Kaum Quraish pun terprovokasi oleh mereka. Mereka kemudian mengirimkan bantuan persenjataan untuk merealisasikan rencana penyerangan mereka pada pemukiman Bani Kuza’ah dan beberapa oknum dari pihak Quraish ikut terlibat pada penyerangan ini. Pada malam yang telah disepakati, mereka diam-diam menyusup ke pemukiman Bani Kuza’ah. Ditengah pekatnya gelap malam, mereka melancarkan aksinya dengan membabi buta, membantai siapa saja tanpa pandang bulu, anak-anak, wanita, bahkan tua renta turut mereka gilas tanpa ampun. Penduduk Bani Kuza’ah yang terkejut tak bisa berbuat lebih dari melarikan diri atau membiarkan nyawa mereka dihabisi.
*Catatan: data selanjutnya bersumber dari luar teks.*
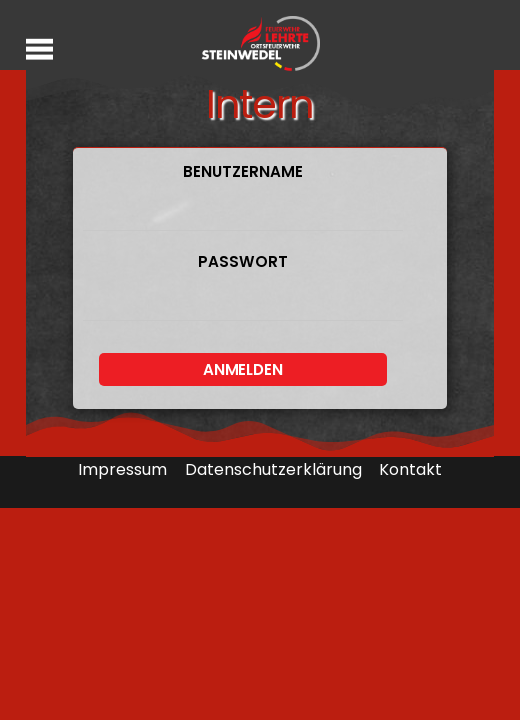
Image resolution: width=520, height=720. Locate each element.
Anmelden (243, 369)
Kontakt (410, 469)
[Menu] (39, 48)
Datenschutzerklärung (273, 469)
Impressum (122, 469)
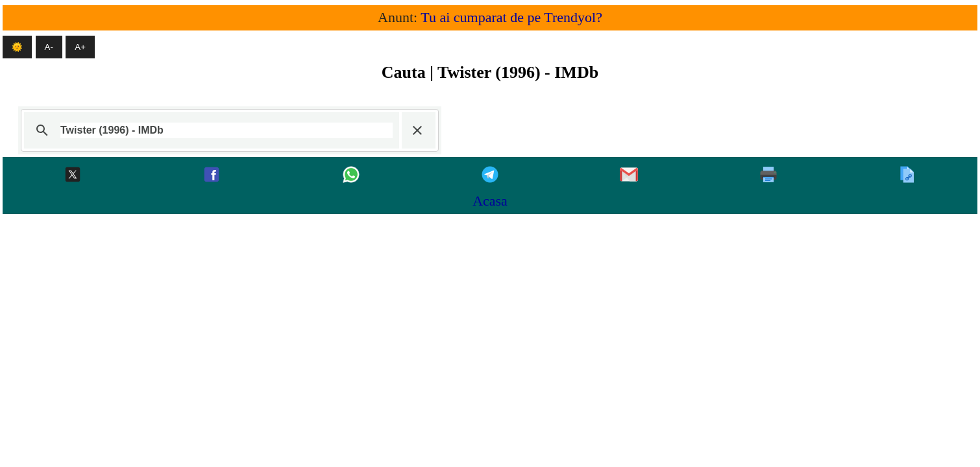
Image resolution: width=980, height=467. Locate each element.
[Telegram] (490, 175)
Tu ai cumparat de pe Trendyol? (511, 17)
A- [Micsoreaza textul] (49, 47)
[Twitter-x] (73, 175)
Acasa (490, 200)
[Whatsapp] (351, 175)
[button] (417, 130)
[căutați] (227, 130)
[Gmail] (629, 175)
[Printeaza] (768, 175)
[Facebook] (212, 175)
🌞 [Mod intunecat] (17, 47)
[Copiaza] (907, 175)
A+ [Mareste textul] (80, 47)
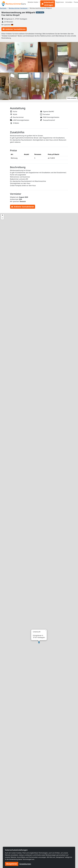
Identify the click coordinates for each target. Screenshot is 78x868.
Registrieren (60, 2)
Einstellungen (25, 864)
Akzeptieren (12, 864)
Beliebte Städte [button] (33, 2)
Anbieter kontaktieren (14, 29)
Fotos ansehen (72, 98)
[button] (39, 643)
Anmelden (69, 2)
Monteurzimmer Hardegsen (18, 8)
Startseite (3, 8)
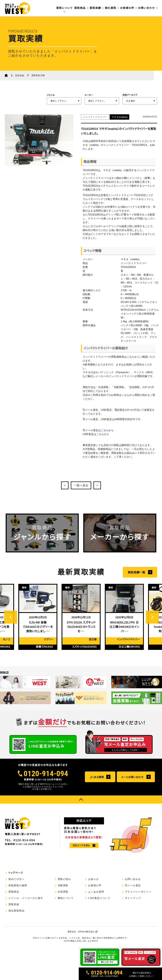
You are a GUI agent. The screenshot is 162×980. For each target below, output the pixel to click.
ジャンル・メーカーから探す (26, 898)
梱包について (66, 898)
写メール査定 (133, 885)
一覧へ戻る (81, 485)
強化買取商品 (16, 910)
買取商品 (80, 8)
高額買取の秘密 (18, 885)
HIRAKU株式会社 (86, 932)
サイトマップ (133, 898)
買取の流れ (64, 879)
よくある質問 (97, 777)
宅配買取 (63, 885)
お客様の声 (127, 8)
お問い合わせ (146, 8)
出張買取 (63, 891)
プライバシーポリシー (138, 891)
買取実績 (95, 8)
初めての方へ (16, 879)
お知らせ (94, 879)
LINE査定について (99, 898)
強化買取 (110, 8)
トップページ (16, 873)
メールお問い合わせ (132, 777)
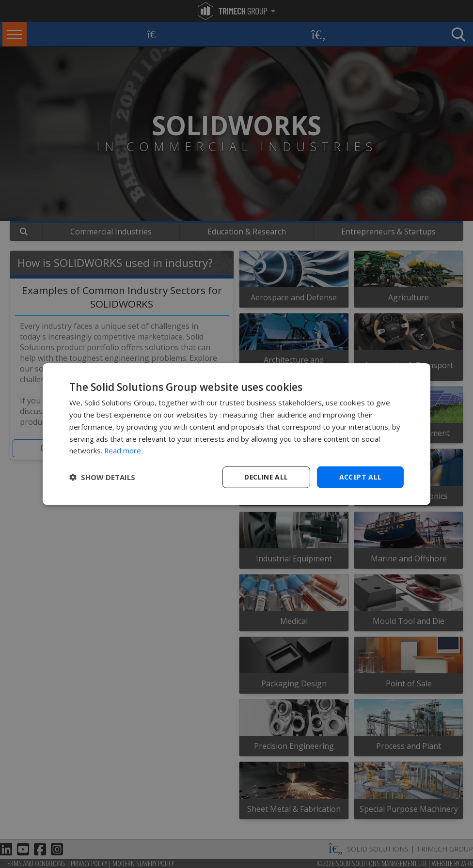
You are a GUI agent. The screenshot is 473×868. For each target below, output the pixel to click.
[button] (102, 477)
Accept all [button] (360, 477)
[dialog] (236, 434)
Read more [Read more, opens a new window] (123, 450)
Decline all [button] (266, 477)
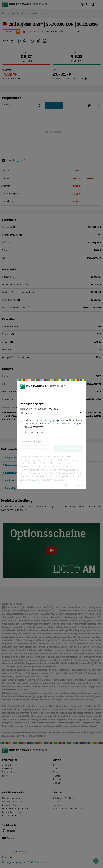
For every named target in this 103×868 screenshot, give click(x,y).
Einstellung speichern (34, 432)
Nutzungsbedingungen (46, 421)
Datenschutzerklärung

Sebagian dari mereka yang lari pun segera menuju tanah haram dengan harapan bisa berlindung pada Budail, salah seorang dari suku Khuza’ah yang bermukim di Makkah, dari pengejaran Bani Bakr yang nampaknya belum puas atas pembantaian yang mereka lancarkan di pemukiman Kuza’ah.

Sontak saja Budail terkejut mendapati sekelompok orang dari sukunya sendiri berbondong mendatanginya dengan raut wajah ketakutan, ditambah lagi yang lebih membuatnya terkejut adalah kabar bahwa Bani Bakr dan beberapa oknum Quraish menyerang pemukiman Bani Kuza’ah. Ia pun setelah itu segera bertolak ke Madinah guna melaporkan kejadian ini dan meminta bantuan pasukan Muslim. Sedangkan sebagian Bani Kuza’ah yang lain langsung melarikan diri menuju Madinah. Sesampainya mereka di Madinah, mereka segera menemui Rasulullah dan mengadukan apa yang terjadi pada malam itu dengan melantunkan gubahan syair. Rasulullah menangis mendengar kabar itu, beliau tidak menyangka kejadian tragis ini akan terjadi pada Bani Kuza’ah. Beliau pun menjanjikan bantuan kepada mereka kemudian menyuruh mereka kembali.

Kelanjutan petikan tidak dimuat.